■ **Stored records**:
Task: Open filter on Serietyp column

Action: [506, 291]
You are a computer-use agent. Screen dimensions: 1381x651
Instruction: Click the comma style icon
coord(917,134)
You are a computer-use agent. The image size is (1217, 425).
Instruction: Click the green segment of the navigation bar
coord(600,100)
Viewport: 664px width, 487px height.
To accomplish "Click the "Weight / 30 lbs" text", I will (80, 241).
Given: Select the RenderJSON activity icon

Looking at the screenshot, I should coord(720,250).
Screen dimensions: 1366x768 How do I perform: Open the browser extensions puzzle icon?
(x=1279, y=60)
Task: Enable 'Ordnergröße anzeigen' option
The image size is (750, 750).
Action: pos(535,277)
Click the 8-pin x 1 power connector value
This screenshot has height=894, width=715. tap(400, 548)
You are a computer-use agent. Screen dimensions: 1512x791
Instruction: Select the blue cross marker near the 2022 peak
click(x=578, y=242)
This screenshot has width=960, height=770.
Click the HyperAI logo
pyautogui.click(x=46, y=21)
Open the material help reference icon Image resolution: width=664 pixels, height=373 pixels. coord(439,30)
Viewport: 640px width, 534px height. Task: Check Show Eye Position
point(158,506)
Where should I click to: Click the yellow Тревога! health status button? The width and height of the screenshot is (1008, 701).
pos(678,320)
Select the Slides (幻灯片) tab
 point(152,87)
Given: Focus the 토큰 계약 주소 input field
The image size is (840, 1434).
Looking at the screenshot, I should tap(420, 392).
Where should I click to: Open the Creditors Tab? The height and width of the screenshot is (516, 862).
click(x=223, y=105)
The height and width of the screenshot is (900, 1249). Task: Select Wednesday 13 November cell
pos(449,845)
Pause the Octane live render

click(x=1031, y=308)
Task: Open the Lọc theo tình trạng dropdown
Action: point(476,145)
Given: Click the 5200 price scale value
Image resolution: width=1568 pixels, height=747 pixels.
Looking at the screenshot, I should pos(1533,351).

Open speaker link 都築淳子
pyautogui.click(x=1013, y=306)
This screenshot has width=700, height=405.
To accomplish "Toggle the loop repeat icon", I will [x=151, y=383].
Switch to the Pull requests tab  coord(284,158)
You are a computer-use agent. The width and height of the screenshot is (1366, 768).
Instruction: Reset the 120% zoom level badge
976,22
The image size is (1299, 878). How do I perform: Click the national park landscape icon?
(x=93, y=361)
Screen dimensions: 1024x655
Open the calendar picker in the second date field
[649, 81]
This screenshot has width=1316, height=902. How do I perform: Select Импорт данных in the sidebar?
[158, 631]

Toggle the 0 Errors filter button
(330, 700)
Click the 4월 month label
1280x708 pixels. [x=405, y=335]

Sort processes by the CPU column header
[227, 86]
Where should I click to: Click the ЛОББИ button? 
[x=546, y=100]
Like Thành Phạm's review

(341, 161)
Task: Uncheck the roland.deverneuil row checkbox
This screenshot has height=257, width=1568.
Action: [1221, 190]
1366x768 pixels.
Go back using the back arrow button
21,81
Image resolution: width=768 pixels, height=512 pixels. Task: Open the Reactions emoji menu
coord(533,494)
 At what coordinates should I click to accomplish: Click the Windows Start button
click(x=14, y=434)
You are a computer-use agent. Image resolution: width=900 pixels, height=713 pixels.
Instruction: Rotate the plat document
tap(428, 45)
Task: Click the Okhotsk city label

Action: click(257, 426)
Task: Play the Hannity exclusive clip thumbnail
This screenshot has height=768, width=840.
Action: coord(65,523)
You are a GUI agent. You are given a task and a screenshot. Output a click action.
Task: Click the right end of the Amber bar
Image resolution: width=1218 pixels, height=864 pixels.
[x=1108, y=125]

■ **Exercise prompt**: Format every line of the records above as a JSON list of strings, one string per line, leaving out blank lines.

■ **Result of the exercise**:
[
  "Task: Open filter on Serietyp column",
  "Action: [506, 291]",
  "You are a computer-use agent. Screen dimensions: 1381x651",
  "Instruction: Click the comma style icon",
  "coord(917,134)",
  "You are a computer-use agent. The image size is (1217, 425).",
  "Instruction: Click the green segment of the navigation bar",
  "coord(600,100)",
  "Viewport: 664px width, 487px height.",
  "To accomplish \"Click the \"Weight / 30 lbs\" text\", I will (80, 241).",
  "Given: Select the RenderJSON activity icon",
  "Looking at the screenshot, I should coord(720,250).",
  "Screen dimensions: 1366x768 How do I perform: Open the browser extensions puzzle icon?",
  "(x=1279, y=60)",
  "Task: Enable 'Ordnergröße anzeigen' option",
  "The image size is (750, 750).",
  "Action: pos(535,277)",
  "Click the 8-pin x 1 power connector value",
  "This screenshot has height=894, width=715. tap(400, 548)",
  "You are a computer-use agent. Screen dimensions: 1512x791",
  "Instruction: Select the blue cross marker near the 2022 peak",
  "click(x=578, y=242)",
  "This screenshot has width=960, height=770.",
  "Click the HyperAI logo",
  "pyautogui.click(x=46, y=21)",
  "Open the material help reference icon Image resolution: width=664 pixels, height=373 pixels. coord(439,30)",
  "Viewport: 640px width, 534px height. Task: Check Show Eye Position",
  "point(158,506)",
  "Where should I click to: Click the yellow Тревога! health status button? The width and height of the screenshot is (1008, 701).",
  "pos(678,320)",
  "Select the Slides (幻灯片) tab",
  " point(152,87)",
  "Given: Focus the 토큰 계약 주소 input field",
  "The image size is (840, 1434).",
  "Looking at the screenshot, I should tap(420, 392).",
  "Where should I click to: Open the Creditors Tab? The height and width of the screenshot is (516, 862).",
  "click(x=223, y=105)",
  "The height and width of the screenshot is (900, 1249). Task: Select Wednesday 13 November cell",
  "pos(449,845)",
  "Pause the Octane live render",
  "click(x=1031, y=308)",
  "Task: Open the Lọc theo tình trạng dropdown",
  "Action: point(476,145)",
  "Given: Click the 5200 price scale value",
  "Image resolution: width=1568 pixels, height=747 pixels.",
  "Looking at the screenshot, I should pos(1533,351).",
  "Open speaker link 都築淳子",
  "pyautogui.click(x=1013, y=306)",
  "This screenshot has width=700, height=405.",
  "To accomplish \"Toggle the loop repeat icon\", I will [x=151, y=383].",
  "Switch to the Pull requests tab  coord(284,158)",
  "You are a computer-use agent. The width and height of the screenshot is (1366, 768).",
  "Instruction: Reset the 120% zoom level badge",
  "976,22",
  "The image size is (1299, 878). How do I perform: Click the national park landscape icon?",
  "(x=93, y=361)",
  "Screen dimensions: 1024x655",
  "Open the calendar picker in the second date field",
  "[649, 81]",
  "This screenshot has width=1316, height=902. How do I perform: Select Импорт данных in the sidebar?",
  "[158, 631]",
  "Toggle the 0 Errors filter button",
  "(330, 700)",
  "Click the 4월 month label",
  "1280x708 pixels. [x=405, y=335]",
  "Sort processes by the CPU column header",
  "[227, 86]",
  "Where should I click to: Click the ЛОББИ button? ",
  "[x=546, y=100]",
  "Like Thành Phạm's review",
  "(341, 161)",
  "Task: Uncheck the roland.deverneuil row checkbox",
  "This screenshot has height=257, width=1568.",
  "Action: [1221, 190]",
  "1366x768 pixels.",
  "Go back using the back arrow button",
  "21,81",
  "Image resolution: width=768 pixels, height=512 pixels. Task: Open the Reactions emoji menu",
  "coord(533,494)",
  " At what coordinates should I click to accomplish: Click the Windows Start button",
  "click(x=14, y=434)",
  "You are a computer-use agent. Image resolution: width=900 pixels, height=713 pixels.",
  "Instruction: Rotate the plat document",
  "tap(428, 45)",
  "Task: Click the Okhotsk city label",
  "Action: click(257, 426)",
  "Task: Play the Hannity exclusive clip thumbnail",
  "This screenshot has height=768, width=840.",
  "Action: coord(65,523)",
  "You are a GUI agent. You are given a task and a screenshot. Output a click action.",
  "Task: Click the right end of the Amber bar",
  "Image resolution: width=1218 pixels, height=864 pixels.",
  "[x=1108, y=125]"
]